Crédit : Martin Chevalier / JdeM

Canadiens

L'heure des comptes est arrivée

L'heure des comptes est arrivée

Renaud Lavoie

Publié 15 mars
Mis à jour 15 mars

Ce n’était pas une journée comme les autres à Brossard, vendredi, au lendemain de la défaite face aux Islanders de New York.

Après avoir dit haut et fort jeudi soir qu’il y avait des passagers lors de chaque match depuis trop longtemps, Andrew Shaw était le premier sur la patinoire.

On a immédiatement compris qu’il n’allait pas y avoir beaucoup de répis lors de l'entraînement matinal. Claude Julien attendait son groupe avec le couteau entre les dents.

Il fallait voir l’intensité de l’entraînement, particulièrement dans les vingts dernières minutes où il y avait des batailles à un contre un et à deux contre deux. Disons que le message était clair. C’est ce qu’on veut voir demain face aux Blackhawks de Chicago

Les meilleurs doivent être les meilleurs

Le plus gros problème depuis maintenant un mois, c’est que les Canadiens connaissent des ennuis en première période. Les entraîneurs ont beau le souligner aux joueurs, il reste que la solution doit venir du vestiaire.

Et c'est pourquoi c’est positif pour Julien d’entendre Shaw dire après l’entraînement de vendredi qu’il ne sait pas pourquoi le sentiment d’urgence n’est pas présent dernièrement, tout en promettant que ça allait changer.

C’est une promesse importante d’un joueur qui a remporté deux coupes Stanley et dites-vous que si Shaw parle ainsi, c’est qu’il a une bonne idée de ce qui s’en vient.

Parce qu’en bout de ligne, même si elle n’est pas parfaite, cette équipe peut très bien participer aux séries.
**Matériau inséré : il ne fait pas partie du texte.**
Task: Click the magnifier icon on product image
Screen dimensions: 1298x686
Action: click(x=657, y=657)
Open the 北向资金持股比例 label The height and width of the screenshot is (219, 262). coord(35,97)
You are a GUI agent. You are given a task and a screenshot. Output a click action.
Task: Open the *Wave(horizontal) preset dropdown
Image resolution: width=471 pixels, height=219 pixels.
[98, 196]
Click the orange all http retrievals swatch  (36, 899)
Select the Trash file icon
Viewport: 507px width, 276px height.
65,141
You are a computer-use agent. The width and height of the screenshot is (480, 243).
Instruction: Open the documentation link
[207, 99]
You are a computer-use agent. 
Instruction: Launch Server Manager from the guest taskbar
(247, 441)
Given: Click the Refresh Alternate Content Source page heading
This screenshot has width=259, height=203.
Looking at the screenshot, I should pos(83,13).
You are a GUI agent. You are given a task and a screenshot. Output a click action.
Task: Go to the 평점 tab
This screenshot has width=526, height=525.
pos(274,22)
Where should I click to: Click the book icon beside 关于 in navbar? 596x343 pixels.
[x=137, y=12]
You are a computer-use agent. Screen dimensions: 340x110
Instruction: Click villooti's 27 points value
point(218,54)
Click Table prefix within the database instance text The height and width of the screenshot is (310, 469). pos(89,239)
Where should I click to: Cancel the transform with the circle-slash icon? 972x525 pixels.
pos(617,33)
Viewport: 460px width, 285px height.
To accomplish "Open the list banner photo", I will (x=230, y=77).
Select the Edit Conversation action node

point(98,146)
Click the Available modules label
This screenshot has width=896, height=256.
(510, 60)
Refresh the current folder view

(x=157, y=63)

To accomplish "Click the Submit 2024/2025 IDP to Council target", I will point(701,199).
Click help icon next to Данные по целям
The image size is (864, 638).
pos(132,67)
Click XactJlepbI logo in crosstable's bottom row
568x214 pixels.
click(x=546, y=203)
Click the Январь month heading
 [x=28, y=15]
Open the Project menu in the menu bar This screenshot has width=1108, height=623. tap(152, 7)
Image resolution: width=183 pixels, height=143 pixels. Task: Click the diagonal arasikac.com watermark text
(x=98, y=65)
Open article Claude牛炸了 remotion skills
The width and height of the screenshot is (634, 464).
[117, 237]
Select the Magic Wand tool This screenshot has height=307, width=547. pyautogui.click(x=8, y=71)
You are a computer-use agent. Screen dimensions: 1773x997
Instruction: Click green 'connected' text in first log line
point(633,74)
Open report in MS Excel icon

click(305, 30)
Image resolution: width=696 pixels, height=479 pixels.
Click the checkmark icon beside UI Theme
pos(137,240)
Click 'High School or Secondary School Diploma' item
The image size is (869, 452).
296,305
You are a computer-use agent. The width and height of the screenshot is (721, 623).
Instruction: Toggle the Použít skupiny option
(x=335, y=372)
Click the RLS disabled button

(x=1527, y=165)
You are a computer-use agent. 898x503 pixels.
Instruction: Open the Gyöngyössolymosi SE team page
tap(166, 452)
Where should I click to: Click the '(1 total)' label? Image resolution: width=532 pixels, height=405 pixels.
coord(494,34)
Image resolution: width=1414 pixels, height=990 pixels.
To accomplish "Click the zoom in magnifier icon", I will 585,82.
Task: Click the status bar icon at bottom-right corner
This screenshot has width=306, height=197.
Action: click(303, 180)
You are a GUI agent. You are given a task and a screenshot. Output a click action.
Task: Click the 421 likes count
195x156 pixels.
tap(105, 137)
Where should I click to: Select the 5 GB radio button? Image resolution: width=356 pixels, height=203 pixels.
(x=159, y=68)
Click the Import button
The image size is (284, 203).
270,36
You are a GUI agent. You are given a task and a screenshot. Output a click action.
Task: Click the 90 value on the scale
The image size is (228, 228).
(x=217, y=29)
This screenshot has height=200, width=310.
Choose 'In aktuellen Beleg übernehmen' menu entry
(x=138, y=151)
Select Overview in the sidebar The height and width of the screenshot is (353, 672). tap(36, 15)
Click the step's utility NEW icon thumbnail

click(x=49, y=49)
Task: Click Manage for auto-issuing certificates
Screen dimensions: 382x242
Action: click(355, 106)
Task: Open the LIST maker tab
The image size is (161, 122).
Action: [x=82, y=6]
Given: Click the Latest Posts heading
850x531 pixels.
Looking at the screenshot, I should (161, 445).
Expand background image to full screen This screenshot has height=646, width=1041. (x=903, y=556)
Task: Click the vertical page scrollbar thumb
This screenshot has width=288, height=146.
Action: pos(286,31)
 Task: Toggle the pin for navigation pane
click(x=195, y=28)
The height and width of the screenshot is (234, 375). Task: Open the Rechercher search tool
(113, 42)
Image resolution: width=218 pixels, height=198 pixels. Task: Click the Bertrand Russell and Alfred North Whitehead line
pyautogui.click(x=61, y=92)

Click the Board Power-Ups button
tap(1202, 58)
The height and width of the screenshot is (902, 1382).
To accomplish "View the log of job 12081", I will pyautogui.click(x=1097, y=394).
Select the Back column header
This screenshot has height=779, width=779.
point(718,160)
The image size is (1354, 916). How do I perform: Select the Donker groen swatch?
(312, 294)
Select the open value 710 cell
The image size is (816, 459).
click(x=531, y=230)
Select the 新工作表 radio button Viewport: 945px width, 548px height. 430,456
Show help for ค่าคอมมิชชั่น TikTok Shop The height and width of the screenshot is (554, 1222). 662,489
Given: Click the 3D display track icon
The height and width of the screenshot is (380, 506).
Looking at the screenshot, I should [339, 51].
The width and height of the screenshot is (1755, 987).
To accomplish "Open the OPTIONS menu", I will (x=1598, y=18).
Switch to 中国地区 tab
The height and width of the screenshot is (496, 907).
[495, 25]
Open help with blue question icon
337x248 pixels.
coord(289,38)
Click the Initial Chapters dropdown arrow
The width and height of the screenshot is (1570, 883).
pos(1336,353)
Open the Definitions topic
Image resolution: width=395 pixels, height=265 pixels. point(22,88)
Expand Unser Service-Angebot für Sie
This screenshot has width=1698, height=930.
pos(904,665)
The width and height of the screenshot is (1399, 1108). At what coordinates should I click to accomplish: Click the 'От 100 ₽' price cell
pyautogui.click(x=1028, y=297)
Mais il y a un mais.

Si jamais elle ne le fait pas parce qu’elle joue comme elle le fait depuis trop longtemps, il y aura beaucoup d’insatisfaction, et ce, même si les attentes n’étaient pas élevées en début de saison.

Si la troupe de Julien ne participe pas à la grande danse du printemps après avoir vidé complètement le réservoir et après avoir eu le sentiment d’avoir tout donné, il est évident que les partisans vont saluer l’effort de cette équipe.

Mais si on ne sent pas ce fameux sentiment d’urgence, la grogne ne se fera pas seulement sentir chez les partisans, mais aussi chez les dirigeants. Et avec raison.

Les joueurs ont donc leur sort entre le leurs mains. À eux de montrer ce qu’ils ont dans le ventre.